▸ **Görev Tanımı**
1/ Aşağıdaki alıntıda "4-Düşünürler bu karışılıklardan" ile "bilimsel metotla kavrayabilir." arasındaki bölümü, her iki ifade de dahil olmak üzere, değiştirmeden yazın.
2/ Alıntıya göre 18. yüzyıl aydınlanma felsefesi ışığında ortaya çıkan yeni anlayışlar neyi doğurmuştur?

▸ **Alıntı**
◇ ◇ ◇ ◇ ◇

1-Avrupa’da Fransız ihtilali sonrasında siyasi karışılıklar ve sosyal yapının sarsılması süreci içinde siyasi ve sosyal düzeni yeniden kurmak ihtiyacı doğmuştur.

2-Bu kökten değişme süreci şüphesiz iktisadi faaliyetleri de kapsamaktadır. Sanayideki gelişmeler hızlanmış, siyasi ihtiyaçlar kadar ekonomik ihtiyaçlarda önem kazanmaya başlamıştır. Zaten bu olguları birbirinden ayırarak bir öncelik ve sonralık sırasına göre dizmek mümkün değildir. Bir içiçelik, birlikte oluş sözkonusudur. Çeşitli değişmelerle birlikte bu çağda sanayi devrimi başlamıştır.

3-Sanayideki gelişmeler, sosyal yıkılışların ve siyasi karışıklıkların yarattığı problemler felsefenin temel konularını oluşturdu.

 18. yüzyıl aydınlanma felsefesi ışığında yeni anlayışlar, 19. yüzyıl pozitivizmini doğurmuştur.

4-Düşünürler bu karışılıklardan kurtularak yeni bir toplum düzenine kavuşabilmenin yollarını aradılar.

 

 Pozitivizmin temelindeki sayıtlılar:

 

1-Naturalizm; “tabiat neden-sonuç ilişkisindedir”, sayıtlısı.

2-Rasyonalizm; “insanlar rasyoneldir”, sayıtlısı. İnsan bu mutlak determinizmi, bilimsel metotla kavrayabilir.

3-Sosyal evrim; toplumu yönlendiren bir evrimin mevcut olduğu hakkındaki sayıltı. Yani fiziki ve sosyal realite daima iyiye, mükemmele doğru bir değişme gösterir.

 Sonuç olarak; neden-sonuç ilişkisi genel bir kanun halinde ortaya konabilir. Somut nesneler gözlenip, deneye tabi tutularak tarihi süreç içinde mukayese edilir. Bu determine ilişkileri başlatıcı tek neden bize evrim sürecinin sırrını verecektir.

 

 Sosyolojinin başlangıcı:

 

 19. yüzyılda yaşanan sosyal ve iktisadi karışıklıkların yarattığı bunalımlar felsefede yoğun bir problemler alanı oluşturdu. Bu alanın çözümlenmesi felsefeden ayrı yeni bir çalışma alanını gerektiriyordu. Zaten pozitivist anlayış fewlsefeyi spekülatif bir metoda sahip metafizik konular olarak göemeye başlamıştır. İşte sosyoloji böyle bir düşünce ortamında ortaya çıkmıştır.

◇ ◇ ◇ ◇ ◇

▸ **Kaynak Veriler**
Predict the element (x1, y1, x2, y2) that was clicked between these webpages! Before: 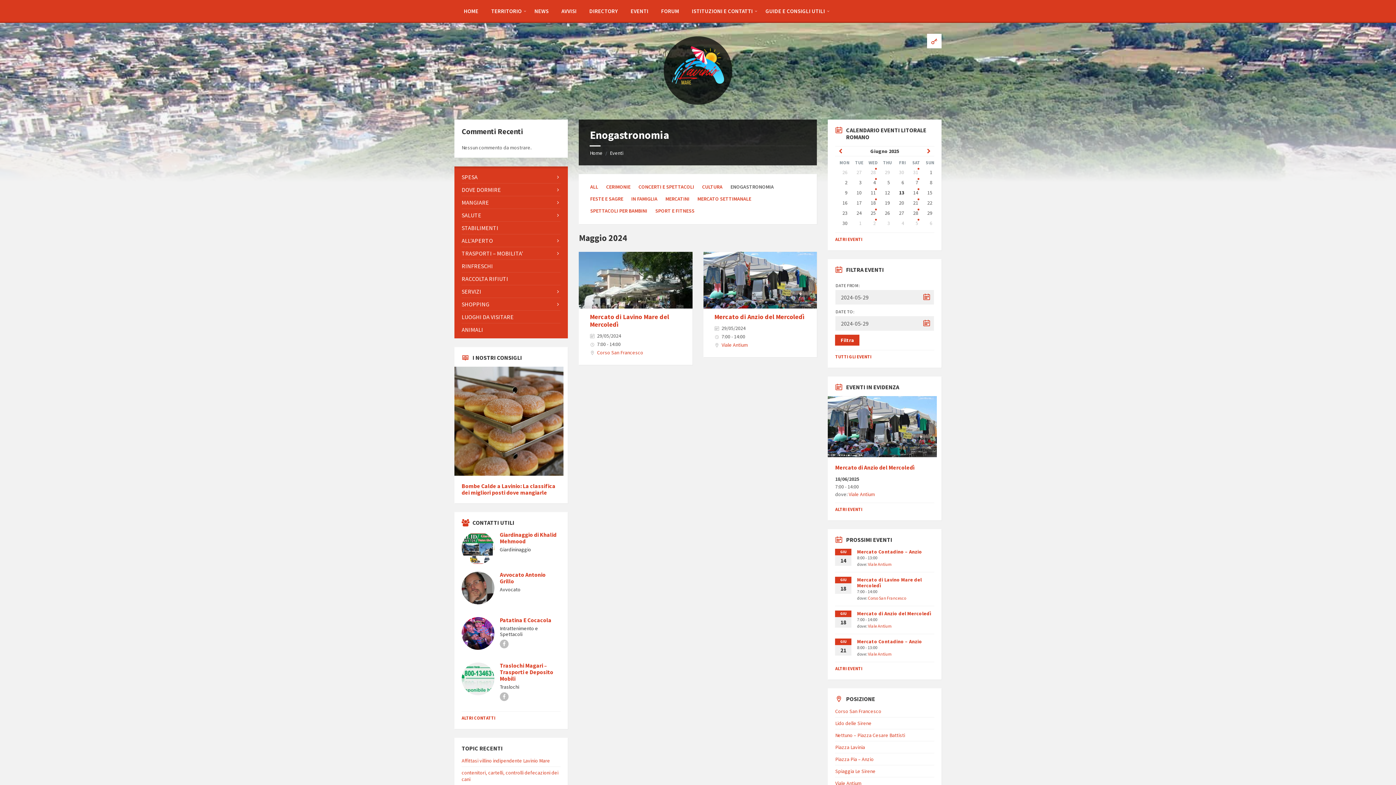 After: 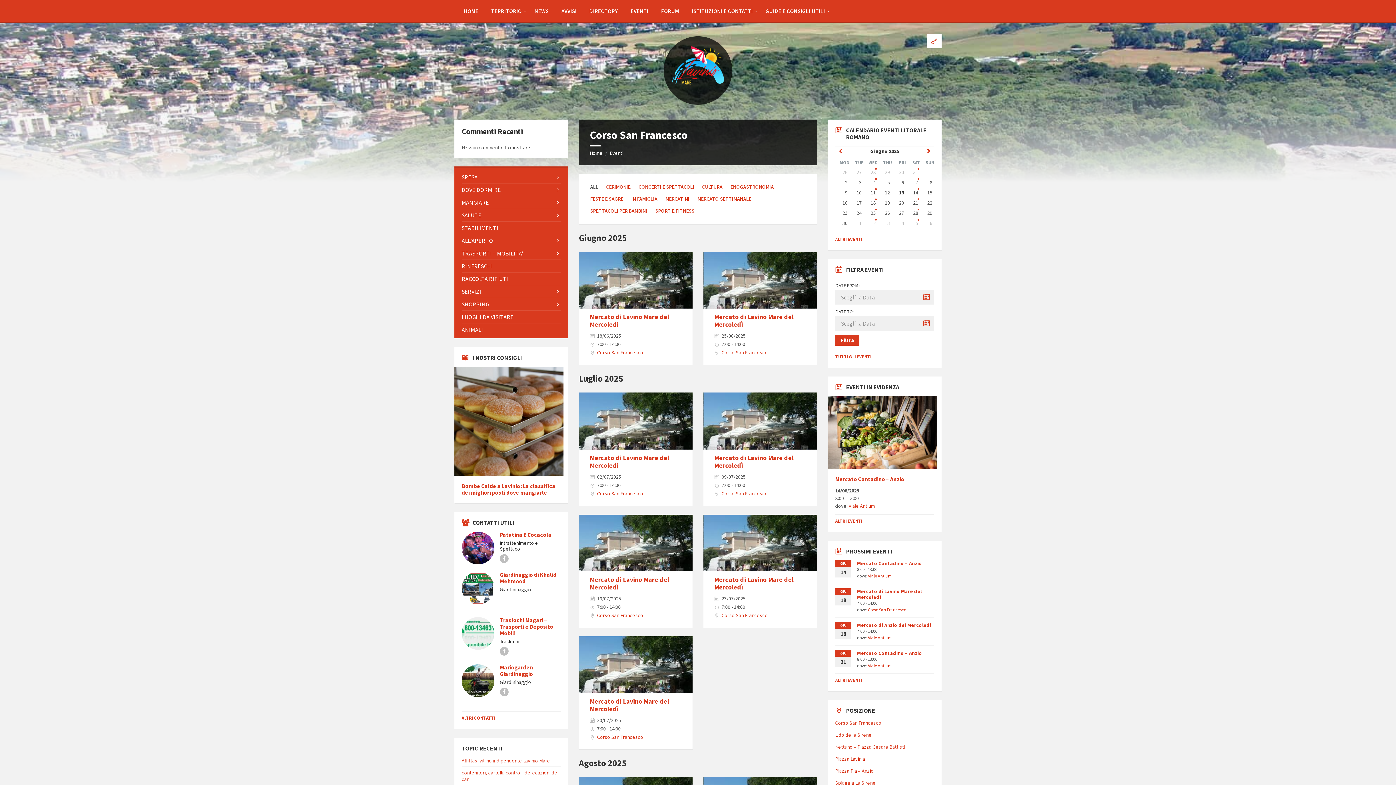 Action: label: Corso San Francesco bbox: (835, 708, 881, 714)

◇ ◇ ◇ ◇ ◇

▸ **Çözümlü Sorular**
1/
4-Düşünürler bu karışılıklardan kurtularak yeni bir toplum düzenine kavuşabilmenin yollarını aradılar.

 

 Pozitivizmin temelindeki sayıtlılar:

 

1-Naturalizm; “tabiat neden-sonuç ilişkisindedir”, sayıtlısı.

2-Rasyonalizm; “insanlar rasyoneldir”, sayıtlısı. İnsan bu mutlak determinizmi, bilimsel metotla kavrayabilir.

2/ 19. yüzyıl pozitivizmini doğurmuştur.